In the course of those proceedings numerous allegations were made. These included allegations of drug use; of D’s father hitting him and the mother slapping K; that D took off K’s nappy and had his hands on or near the genitals. A number of forms 4 were filed with the Department of Human Services.
For a brief period, the parties were not before a court. An application was then filed on 2 October 2007 by the mother, in the Federal Magistrates’ Court, seeking a recovery order to take possession of K. At that point, a fresh form 4 notice of abuse was filed, alleging the father had permitted K to play with his penis in the shower in July 2007.
On 4 October 2007 an order was made requiring K to be returned to her mother by 5 pm that day.
The independent children's lawyer was not reappointed for some time.
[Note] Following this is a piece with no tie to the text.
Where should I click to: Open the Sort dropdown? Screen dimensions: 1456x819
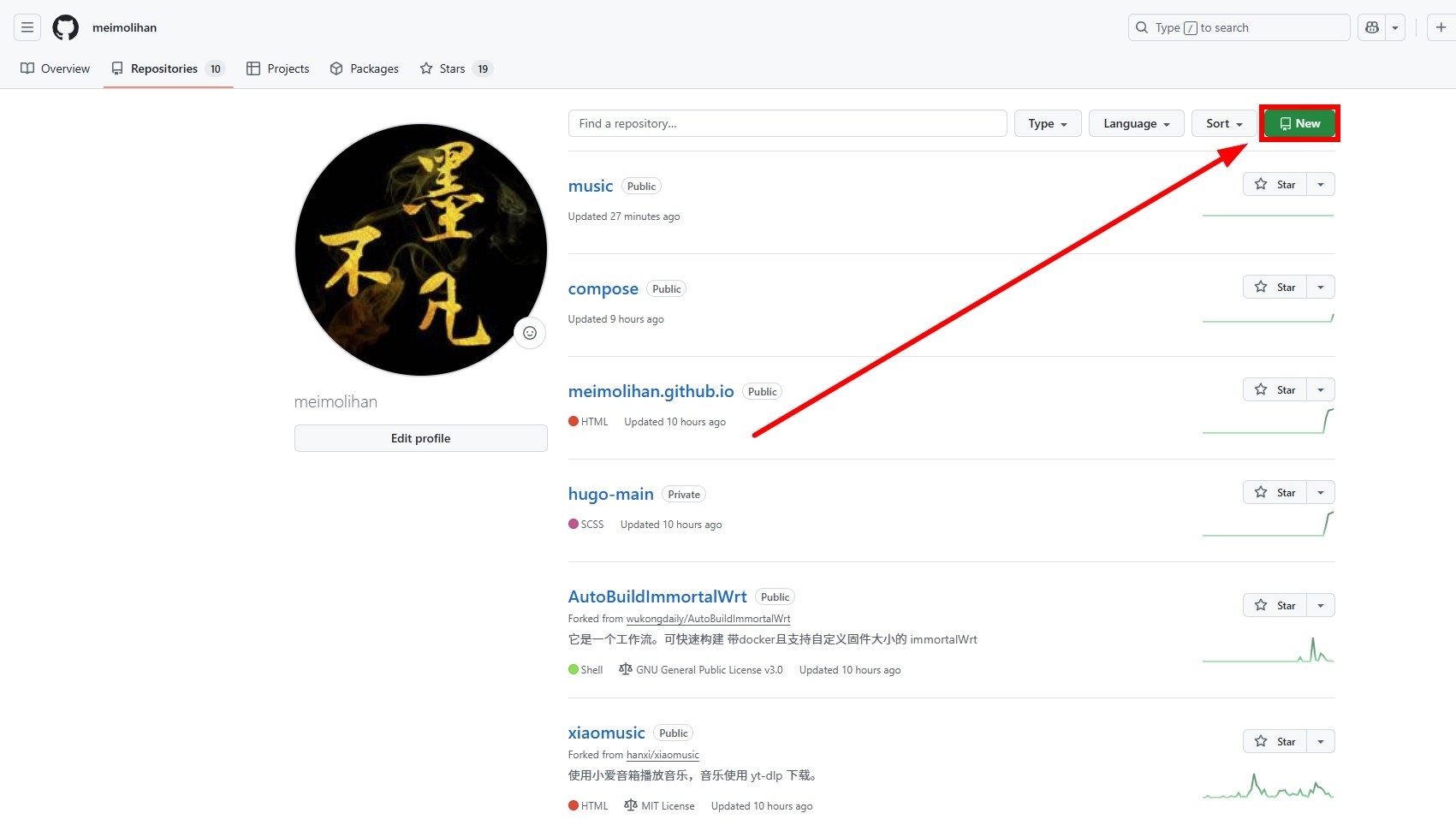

A federal magistrate ordered an updated report from Mr. G and the case was set down for a two-day trial to commence on 10 June 2008. Mr. G’s report was to have been prepared by 5 May, 2008 but events overtook that.
On 22 April this year, interim orders were made in the Federal Magistrates Court, by consent, providing for K to live with the father. He was to ensure she continued to attend S Primary School in Y each day. Until the adjourned date, which was 2 May, K was to have no contact with her brother, D.
On 2 May the case was further adjourned to 7 May and the interim orders were extended. The case remained in the Federal Magistrates’ Court. On 7 May the orders of 22 April were - I note the interesting term – “enlarged” until further order. I assume an intention that they were to continue in full force and effect. It was on that day that Burnett FM, the fifth federal magistrate to have made orders in the case, transferred it to the Magellan list, in this court. There is little point in commenting on that order, save to say that it is for this court to determine whether a case is suitable for that list. I take the view that as the matter cries out for focused case-management, it should stay in this list.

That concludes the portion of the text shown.